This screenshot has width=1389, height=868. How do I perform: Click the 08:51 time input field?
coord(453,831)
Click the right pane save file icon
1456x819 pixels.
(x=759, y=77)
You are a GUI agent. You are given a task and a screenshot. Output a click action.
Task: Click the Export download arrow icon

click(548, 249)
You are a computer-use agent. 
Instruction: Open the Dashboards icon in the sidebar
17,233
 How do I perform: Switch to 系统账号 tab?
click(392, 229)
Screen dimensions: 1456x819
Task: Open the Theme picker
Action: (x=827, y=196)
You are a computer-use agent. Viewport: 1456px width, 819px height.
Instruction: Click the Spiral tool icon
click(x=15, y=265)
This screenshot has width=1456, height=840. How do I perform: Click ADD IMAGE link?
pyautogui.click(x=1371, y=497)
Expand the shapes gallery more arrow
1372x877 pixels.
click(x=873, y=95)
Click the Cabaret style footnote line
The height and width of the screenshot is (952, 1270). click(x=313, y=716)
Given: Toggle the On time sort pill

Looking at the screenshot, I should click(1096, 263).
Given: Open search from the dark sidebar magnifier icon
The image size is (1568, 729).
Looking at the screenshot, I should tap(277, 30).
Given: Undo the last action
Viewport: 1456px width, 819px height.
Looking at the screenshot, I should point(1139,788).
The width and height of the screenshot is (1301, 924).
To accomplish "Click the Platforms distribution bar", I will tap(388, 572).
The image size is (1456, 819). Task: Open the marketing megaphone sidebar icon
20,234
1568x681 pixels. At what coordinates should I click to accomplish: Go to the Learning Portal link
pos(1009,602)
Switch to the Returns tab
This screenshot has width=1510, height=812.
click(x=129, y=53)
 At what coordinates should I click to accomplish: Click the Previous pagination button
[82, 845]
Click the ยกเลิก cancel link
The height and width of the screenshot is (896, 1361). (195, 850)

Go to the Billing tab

——————

EXERCISE OBJECTIVE —
Once you have read the entries, repeat them all exactly.

ANSWER BOX —
This screenshot has width=1389, height=868. How do I perform: Click the 08:51 time input field?
coord(453,831)
Click the right pane save file icon
1456x819 pixels.
(x=759, y=77)
You are a GUI agent. You are given a task and a screenshot. Output a click action.
Task: Click the Export download arrow icon

click(548, 249)
You are a computer-use agent. 
Instruction: Open the Dashboards icon in the sidebar
17,233
 How do I perform: Switch to 系统账号 tab?
click(392, 229)
Screen dimensions: 1456x819
Task: Open the Theme picker
Action: (x=827, y=196)
You are a computer-use agent. Viewport: 1456px width, 819px height.
Instruction: Click the Spiral tool icon
click(x=15, y=265)
This screenshot has width=1456, height=840. How do I perform: Click ADD IMAGE link?
pyautogui.click(x=1371, y=497)
Expand the shapes gallery more arrow
1372x877 pixels.
click(x=873, y=95)
Click the Cabaret style footnote line
The height and width of the screenshot is (952, 1270). click(x=313, y=716)
Given: Toggle the On time sort pill

Looking at the screenshot, I should click(1096, 263).
Given: Open search from the dark sidebar magnifier icon
The image size is (1568, 729).
Looking at the screenshot, I should tap(277, 30).
Given: Undo the last action
Viewport: 1456px width, 819px height.
Looking at the screenshot, I should point(1139,788).
The width and height of the screenshot is (1301, 924).
To accomplish "Click the Platforms distribution bar", I will tap(388, 572).
The image size is (1456, 819). Task: Open the marketing megaphone sidebar icon
20,234
1568x681 pixels. At what coordinates should I click to accomplish: Go to the Learning Portal link
pos(1009,602)
Switch to the Returns tab
This screenshot has width=1510, height=812.
click(x=129, y=53)
 At what coordinates should I click to accomplish: Click the Previous pagination button
[82, 845]
Click the ยกเลิก cancel link
The height and width of the screenshot is (896, 1361). (195, 850)

Go to the Billing tab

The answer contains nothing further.